Tolong sebutkan semua nutrisi yang penyerapannya dihambat oleh mikotoksin menurut kutipan tentang mikotoksin pada pakan di bawah ini.

------ KUTIPAN

Mei 2019 Silam, pencemaran mikotoksin pada pakan termasuk salah satu faktor
pendukung penurunan produktivitas pada ayam. Efek yang ditimbulkan dari
mikotoksin yaitu menghambat penyerapan nutrisi yang diperlukan oleh tubuh
seperti asam amino, vitamin (A, D, E, dan K), lemak, dan mineral (Ca dan P).
“Akibat dari
cemaran mikotoksin yaitu pakan yang dibuat seimbang dalam segi nutrisi menjadi
tidak seimbang. Sehingga kalau di broiler kualitas daging menjadi tidak bagus
dan kalau di layer atau pullet waktu awal produksi, nutrisinya tidak mencukupi
sehingga akan berpengaruh pada produksi telur,” jelasnya. Terganggunya asupan
nutrisi didukung oleh penurunan palatabilitas serta kualitas dari pakan yang
tercemar oleh mikotoksin. Jamur yang mengontaminasi pakan akan merubah bentuk
pakan, konsistensi, serta aromanya.
Kadar
mikotoksin yang merupakan metabolit sekunder jamur diatur dalam persyaratan ini
yaitu aflatoksin dan okratoksin. Kedua jenis mikotoksin ini dihasilkan dari
genus yang sama yaitu Aspergillus namun dengan spesies yang berbeda flavus
untuk aflatoksin dan okratoksin oleh ochraceus. Okratoksin juga
dapat diproduksi oleh Penicullium verrucosum. Terdapat 200 spesies jamur
yang memproduksi mikotoksin dengan tiga genus utama yang memproduksinya yaitu Aspergillus,
Penicillium, dan Fusarium (Filazi et al. 2017).
Kontaminasi
mikotoksin yang ditemukan dalam pakan maupun bahan pakan biasasnya lebih dari
satu. Berdasarkan studi yang dilakukan oleh Gentles et al. (1999),
kontaminasi ganda yang ditemukan pada pakan unggas yaitu aflatoksin dan
okratoksin, T-2 toksin dan aflatoksin, okratoksin dengan T-2 toksin, citrinin
dan okratoksin, atau vomitoksin dengan asam fumarat. Interaksi antara mikotoksin tersebut dapat
bersifat sinergis, additif, maupun antagonistik. Unggas akan memetabolisme
mikotoksin dalam saluran pencernaan, hati, atau ginjal.

------------
------ ISI DATA

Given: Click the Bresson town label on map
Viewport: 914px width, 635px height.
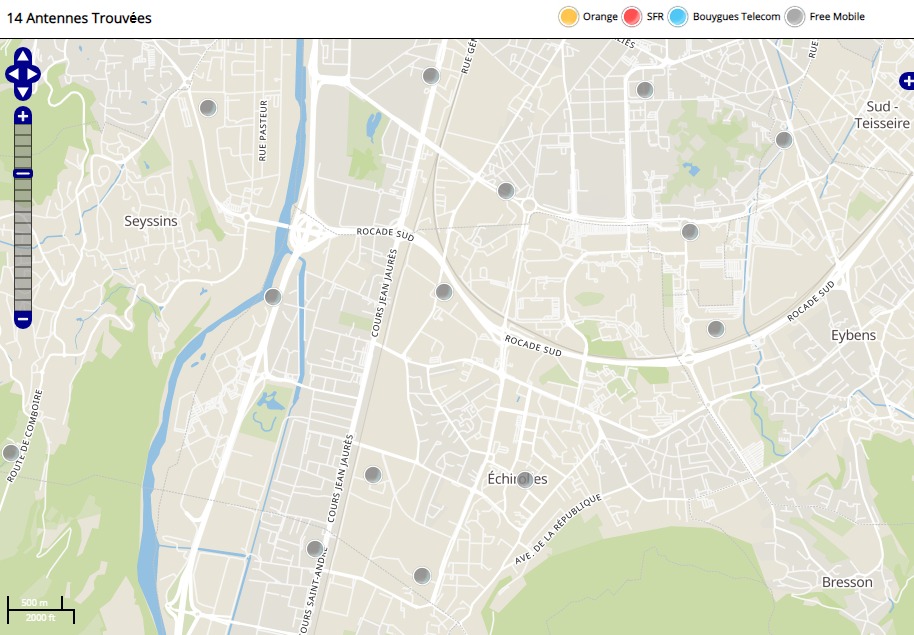Looking at the screenshot, I should (x=847, y=582).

------------

◆ AREA JAWABAN:
- Asam amino
- Vitamin (A, D, E, dan K)
- Lemak
- Mineral (Ca dan P)